Stored items

^^^^^^^^^^^^^^^^

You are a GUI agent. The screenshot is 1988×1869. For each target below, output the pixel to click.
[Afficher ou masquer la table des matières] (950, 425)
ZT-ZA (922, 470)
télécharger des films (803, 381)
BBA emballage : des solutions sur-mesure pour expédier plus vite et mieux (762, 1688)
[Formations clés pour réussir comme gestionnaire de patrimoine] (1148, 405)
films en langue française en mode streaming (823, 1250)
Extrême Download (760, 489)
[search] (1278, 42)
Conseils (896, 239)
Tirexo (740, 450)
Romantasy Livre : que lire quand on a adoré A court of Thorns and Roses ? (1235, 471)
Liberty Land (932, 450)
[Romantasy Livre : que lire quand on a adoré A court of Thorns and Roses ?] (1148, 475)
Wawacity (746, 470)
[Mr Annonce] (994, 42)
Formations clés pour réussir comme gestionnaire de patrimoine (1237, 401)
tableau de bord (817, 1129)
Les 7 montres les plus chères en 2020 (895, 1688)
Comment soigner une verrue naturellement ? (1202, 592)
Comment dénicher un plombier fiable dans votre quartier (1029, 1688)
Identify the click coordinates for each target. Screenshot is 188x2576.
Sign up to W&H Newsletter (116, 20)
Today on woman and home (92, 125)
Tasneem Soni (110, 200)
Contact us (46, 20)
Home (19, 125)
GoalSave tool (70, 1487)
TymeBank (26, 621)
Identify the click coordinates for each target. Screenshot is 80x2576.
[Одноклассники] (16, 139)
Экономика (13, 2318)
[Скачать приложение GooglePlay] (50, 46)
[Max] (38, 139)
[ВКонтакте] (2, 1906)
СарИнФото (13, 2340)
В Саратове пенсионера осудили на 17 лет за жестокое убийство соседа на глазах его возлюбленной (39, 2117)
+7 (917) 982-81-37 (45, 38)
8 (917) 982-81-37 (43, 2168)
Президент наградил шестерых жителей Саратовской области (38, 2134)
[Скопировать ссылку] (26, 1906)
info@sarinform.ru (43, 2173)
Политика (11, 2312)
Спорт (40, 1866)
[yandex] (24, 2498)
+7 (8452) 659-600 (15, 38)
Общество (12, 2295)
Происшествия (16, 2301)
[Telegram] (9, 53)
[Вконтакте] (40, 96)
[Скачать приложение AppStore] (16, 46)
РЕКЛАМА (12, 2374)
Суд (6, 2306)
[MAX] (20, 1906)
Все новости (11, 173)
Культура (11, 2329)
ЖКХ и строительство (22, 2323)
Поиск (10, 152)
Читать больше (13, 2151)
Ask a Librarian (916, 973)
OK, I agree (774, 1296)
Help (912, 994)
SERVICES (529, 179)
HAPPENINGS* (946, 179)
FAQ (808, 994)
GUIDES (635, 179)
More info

^^^^^^^^^^^^^^^^

**Work to complete:** Repeat only the lines running from the line that contains "Спорт (40, 1866)" through the last line above, inclusive.

**Result of the task:**
Спорт (40, 1866)
[yandex] (24, 2498)
+7 (8452) 659-600 (15, 38)
Общество (12, 2295)
Происшествия (16, 2301)
[Telegram] (9, 53)
[Вконтакте] (40, 96)
[Скачать приложение AppStore] (16, 46)
РЕКЛАМА (12, 2374)
Суд (6, 2306)
[MAX] (20, 1906)
Все новости (11, 173)
Культура (11, 2329)
ЖКХ и строительство (22, 2323)
Поиск (10, 152)
Читать больше (13, 2151)
Ask a Librarian (916, 973)
OK, I agree (774, 1296)
Help (912, 994)
SERVICES (529, 179)
HAPPENINGS* (946, 179)
FAQ (808, 994)
GUIDES (635, 179)
More info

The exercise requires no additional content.